The former vice president is set to be inaugurated on Jan. 20.
US President-elect Joe Biden delivers remarks on the public health and economic crises at The Queen theater in Wilmington, Delaware on January 14, 2021.
Jim Watson | AFP | Getty Images
When asked whether investors should be concerned that the president-elect’s spending plan could lead to an event like the 1929 stock market crash, Neuhauser replied: “I think so.”
“You are seeing this massive $1 trillion deficit spending due to a pandemic that has of course stopped the world in the past nine months and the goals of course are: ‘We are going to get a vaccine (and) we are going to come through this,'” Neuhauser told CNBC’s “Squawk Box Europe.”
“We still don’t know the dynamics as to how fast and swiftly we come through this. We also don’t know what global growth will look like in the future years, too.”
In the wake of the stock market crash of Oct. 29, 1929, the S&P 500 fell 86% in less than three years and did not pass its previous peak until 1954.
Neuhauser cited expectations that U.S. GDP (gross domestic product) could grow by 6% in 2021, but warned growth was likely to normalize at a rate between 2% to 3% in subsequent years. An aging U.S. demographic and massive corporate and government debt would also mean it is likely to be a “tough road ahead,” he said.
Neuhauser’s view is not consensus, however. James Sullivan, head of Asia ex-Japan equity research at JPMorgan, told CNBC Friday that Biden’s plan came in at more than twice the amount expected by the bank.

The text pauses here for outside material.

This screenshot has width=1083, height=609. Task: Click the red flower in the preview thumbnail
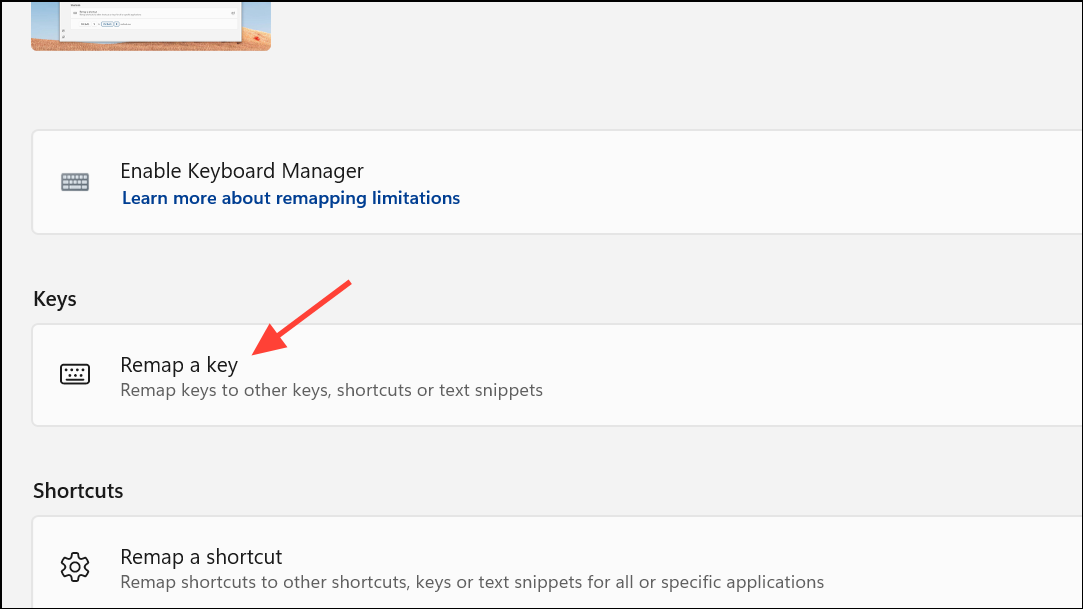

As such, it was a “positive surprise” for the market as well as for overall levels of U.S. economic growth in the coming years.
Separately, Goldman Sachs analysts in a note Friday increased their estimates of fiscal spending in the U.S. on the news.

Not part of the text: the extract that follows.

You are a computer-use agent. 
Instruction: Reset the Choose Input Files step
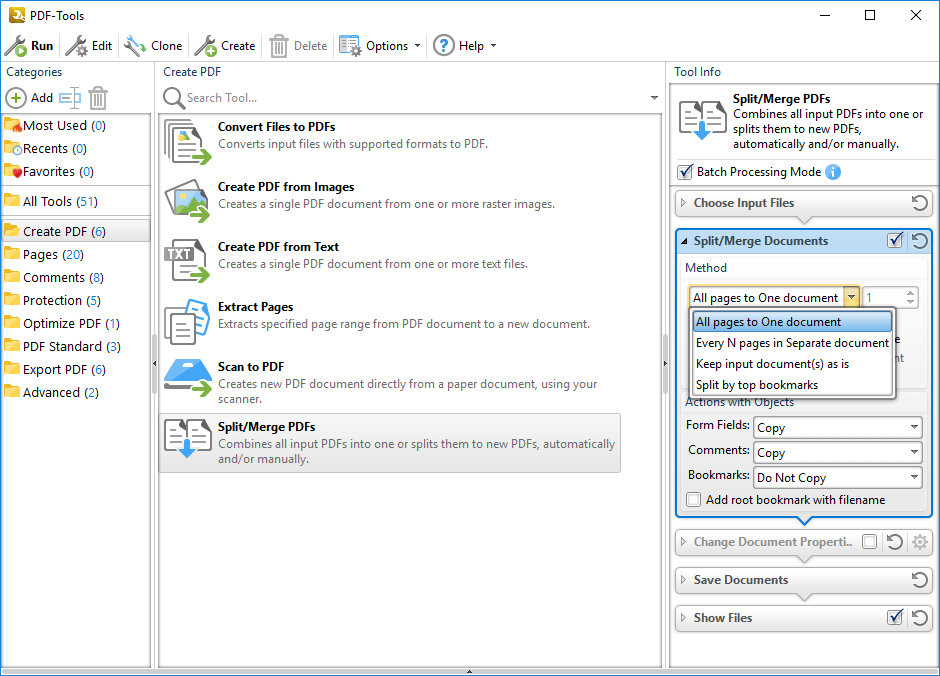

They noted that Biden’s proposal went further than they expected on individual stimulus payments, unemployment benefits, state fiscal aid and public health funding, but stressed it faced hurdles getting through Congress.
U.S. stock futures were lower on Friday morning, with contracts tied to the Dow Jones Industrial Average down 89 points, while the S&P and Nasdaq both traded in negative territory. Major U.S. indices are currently on pace to close lower week-to-date.
Nonetheless, the Dow and Nasdaq both registered a fresh all-time intraday high in the previous session, while the S&P closed around 0.81% off its record high.
“The market is trying to figure out which narrative that they should go with. And for the past nine months, almost in a straight line, it’s been up in terms of equity markets,” Neuhauser said.
“I think what ends up happening is (there) will so much be built into the market and (we) will eventually start to see factors of inflation take hold. Those are the things that ultimately pop the epic bubble.”
Earlier this week, data showed that U.S. consumer prices increased in December amid an uptick in the cost of gasoline, but underlying inflation remained relatively tame. The U.S. Labor Department said Wednesday that its consumer price index rose 0.4% last month after gaining 0.2% in November.
In the 12 months through to December, CPI increased 1.4% after rising 1.2% in November. The figures were broadly in line with economists’ expectations.